All of them get defensive and pissy when I ask them why they need to have their phones by the bed, for example, even though they complain about it accidentally waking them. (Duh.) When I point out that it is possible to set parameters for emergency calls only, they recoil in horror, as if any limitation to being accessible is somehow objectionable. Our daytime hours are populated with the buzzes and pings of the devices of those who must be on constant alert, as if Star Fleet is going to call us to battle at any moment.

We evolve to use the technology available to us, tempered by disposable income and opportunity. To believe that anyone who now lives with their phone in their hand or pocket (or by their bedside at night) would not have done the same had the technology been available when they were younger is welcome to take a polygraph and get back to me.

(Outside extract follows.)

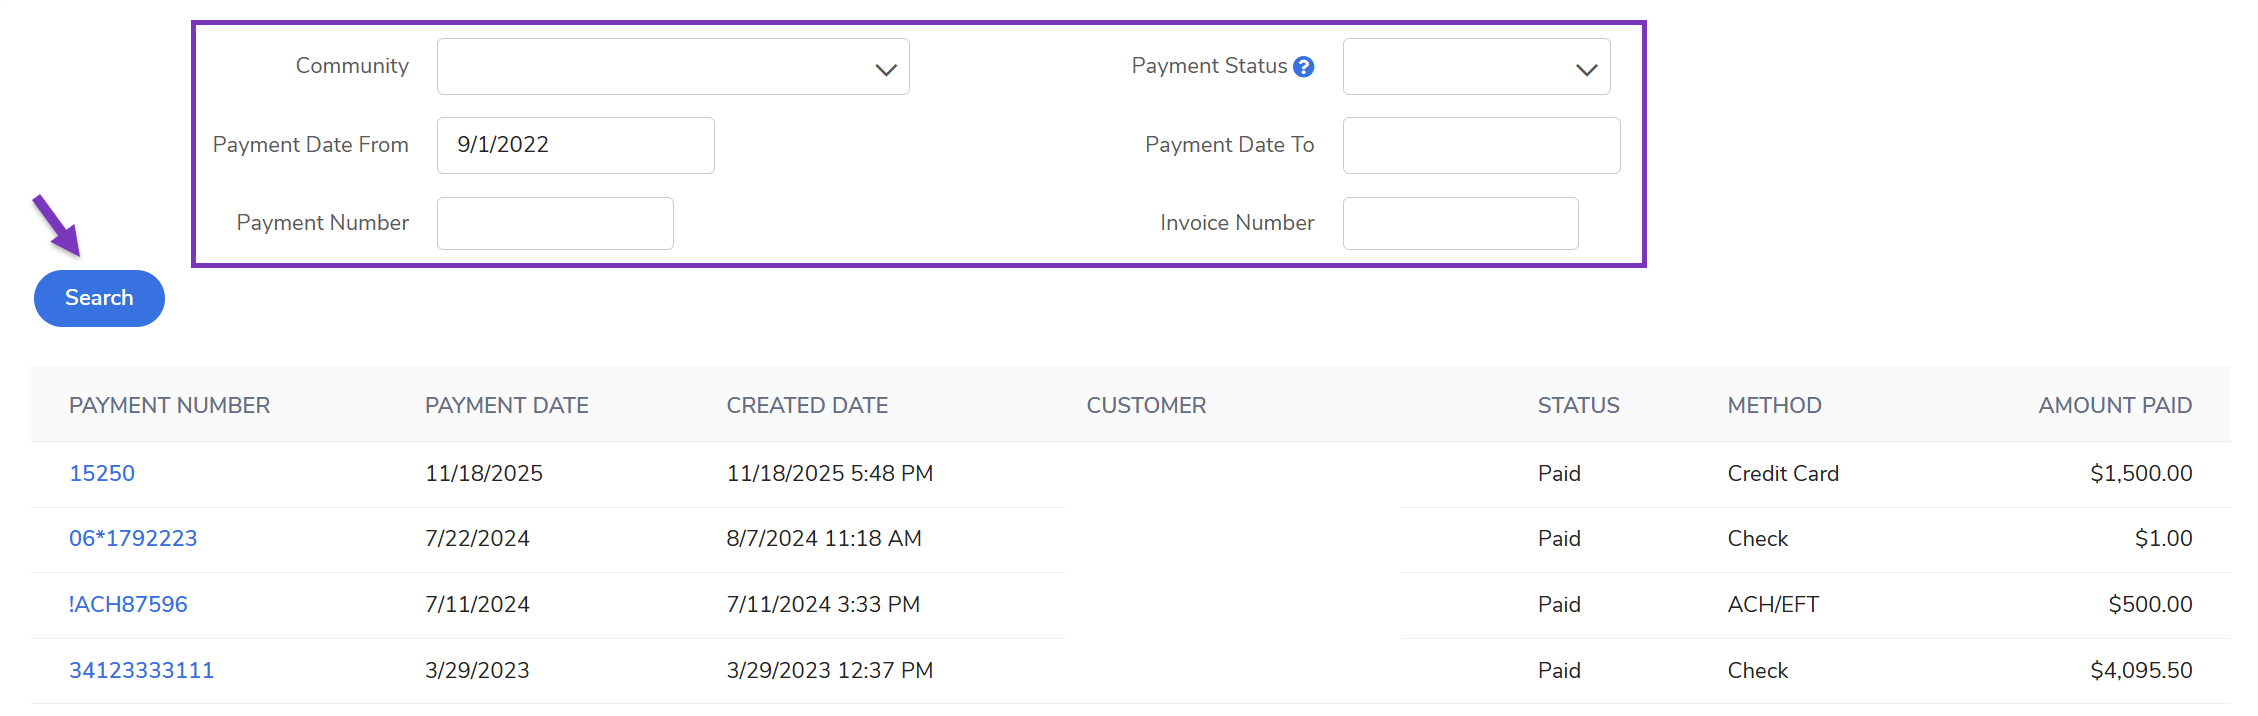Click the Payment Number input box
Image resolution: width=2258 pixels, height=716 pixels.
555,223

It’s okay to have appreciated your time outside when you were younger. But if you would have had our current technology then, you might still be up in the tree but your hands would still be furiously scrolling and typing into the great internet, undoubtedly spending an hour telling me how wrong I am about your compulsion.

Comparing now to then in any respect is just another version of the “it was better back when” argument that serves only to highlight one’s age. And if you are one of the many who simply can’t walk to the bathroom without a phone, please don’t post memes about the golden days of youth, when you were outside, eating crickets or whatever thing you now glorify.

I love technology, especially when it is used creatively or as a tool. The phone isn’t the issue and it never has been.

PS: For many, the cellphone is the new purse; a repository of secrets.